Um grande avanço da CIÊNCIA no campo da deficiência visual é o nosso destaque desta quinta-feira na coluna CIÊNCIAS e vem lá de Budapeste na Hungria, através de um tratamento revolucionário de edição de genes, que pode curar um tipo de cegueira que afeta cerca de uma em cada 4.000 crianças. O trabalho do biólogo celular Botond Roska está passando por testes clínicos. Ele descobriu uma possível cura para a retinite pigmentosa. Então, convido você a ler o artigo completo a seguir para conhecer os detalhes dessa grande descoberta!

O Prêmio Körber de Ciência Europeia deste ano vai para um cientista húngaro cujo tratamento revolucionário de edição de genes pode curar um tipo de cegueira que afeta cerca de uma em cada 4.000 crianças.

O trabalho do biólogo celular Botond Roska contra um tipo de doença degenerativa dos olhos está atualmente passando por testes clínicos.

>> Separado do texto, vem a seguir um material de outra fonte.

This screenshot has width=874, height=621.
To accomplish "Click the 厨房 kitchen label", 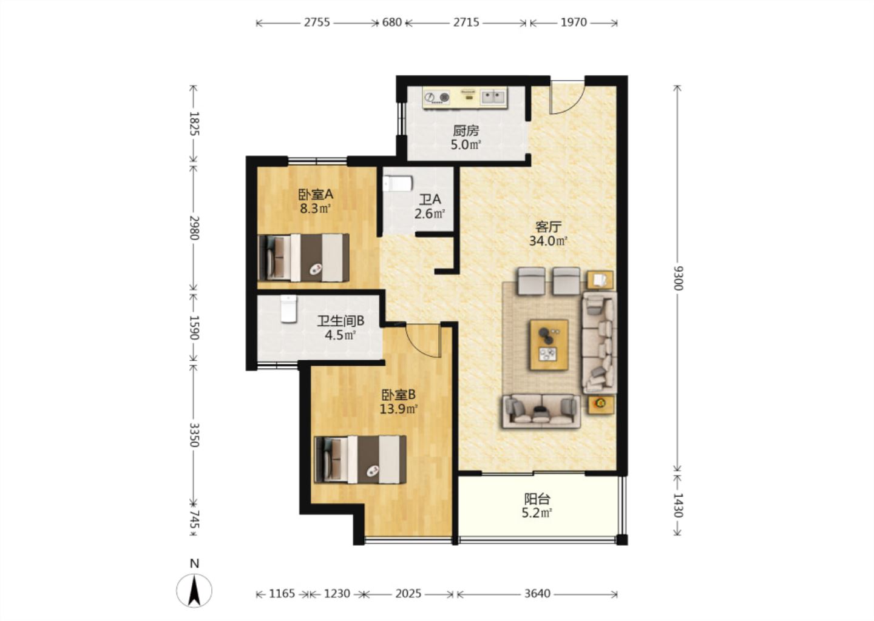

Crédito: Botund Roska / Laitr Keiows 

Roska receberá o prestigioso prêmio e um subsídio de € 1 milhão por seu trabalho pioneiro na retina humana, que o colocou entre os líderes mundiais no estudo da oftalmologia – trabalho que incluiu o esforço presumivelmente meticuloso de identificar mais de 100 tipos diferentes de células de retina e seus inter-relações complexas.

Para isso, ele descobriu uma possível cura para a retinite pigmentosa, um grupo de doenças genéticas raras que causa mutações nos genes que codificam as proteínas necessárias para fazer fotorreceptores humanos – a célula que identifica a luz e nos permite ver.

Ao contrário de outras formas de degeneração visual que se correlacionam com a idade, a retinite pigmentosa geralmente começa na infância e pode levar à cegueira.

Embora raro, é uma das causas mais comuns de cegueira degenerativa.

O trabalho de Roska em novas terapias genéticas, que ele realiza na Universidade de Basel, na Suíça, envolve a reprogramação de células da retina em fotorreceptores, substituindo as danificadas e restaurando a luz e a cor nas retinas cegas.

O Prémio Körber é atribuído todos os anos a um único europeu nas disciplinas das ciências da vida e das ciências físicas.

Este é o quinto grande reconhecimento que o cientista de Budapeste conquistou desde que abandonou o violoncelo e começou a estudar medicina: em seu currículo já está o Prêmio Louis-Jeantet de Medicina por suas descobertas sobre o processamento de informação visual e a Ordem de Santo Estêvão da Hungria do Presidente János Áder, entre outros prêmios.